Problem Description
Given an integer n, return a list of all simplified fractions between 0 and 1 (exclusive) such that the denominator is less-than-or-equal-to n. A fraction is considered simplified if the greatest common divisor (GCD) of its numerator and denominator is 1.
Key Insights
- Only consider denominators from 2 to n since fractions with denominator 1 (like 1/1) are not between 0 and 1.
- For each denominator, iterate over possible numerators from 1 up to denominator - 1.
- Use the GCD of numerator and denominator to check if the fraction is in simplified form.
- The overall time complexity is driven by the nested loop over denominators and numerators.
Space and Time Complexity
Time Complexity: O(n^2 * log(n)) – Iterating through all possible pairs (numerator, denominator) and performing a GCD computation which takes logarithmic time.
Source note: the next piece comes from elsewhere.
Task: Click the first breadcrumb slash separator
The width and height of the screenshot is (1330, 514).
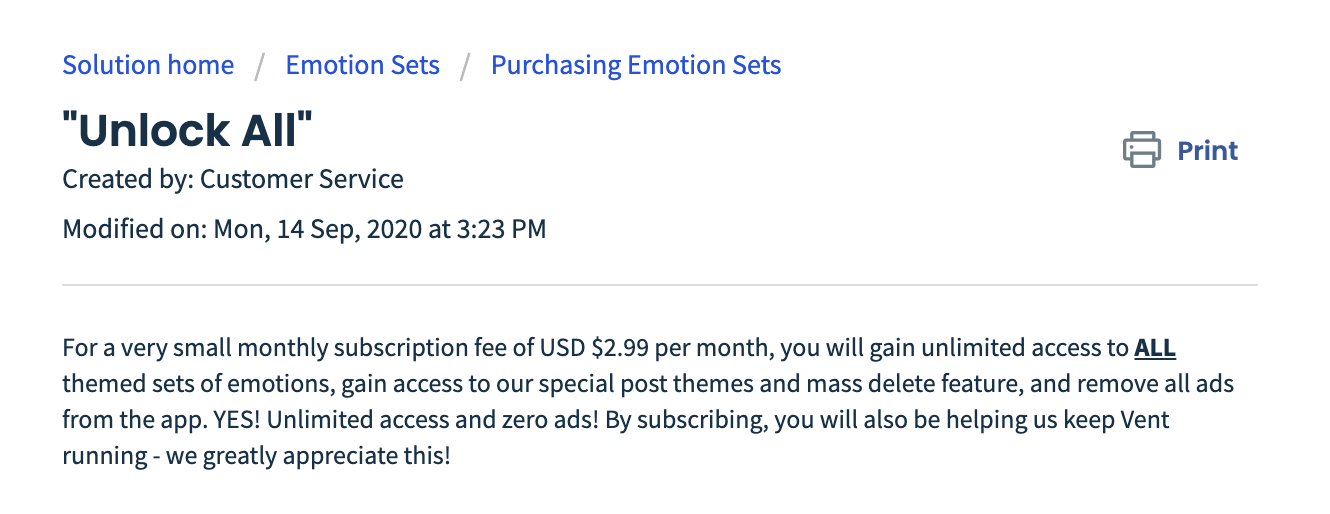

Space Complexity: O(n^2) – In the worst case, storing up to O(n^2) fraction strings.
Solution
We iterate through all denominators d from 2 to n, and for each d, we iterate through all numerators from 1 to d - 1. For every fraction numerator/d, we check if the GCD of numerator and denominator is 1. If yes, then the fraction is simplified and we add it to our result list as a string "numerator/denom".
The algorithm primarily uses loops and a helper function (or method) for computing the GCD. The main gotcha is correctly checking that a fraction is in its simplest form by ensuring that the numerator and denominator are co-prime.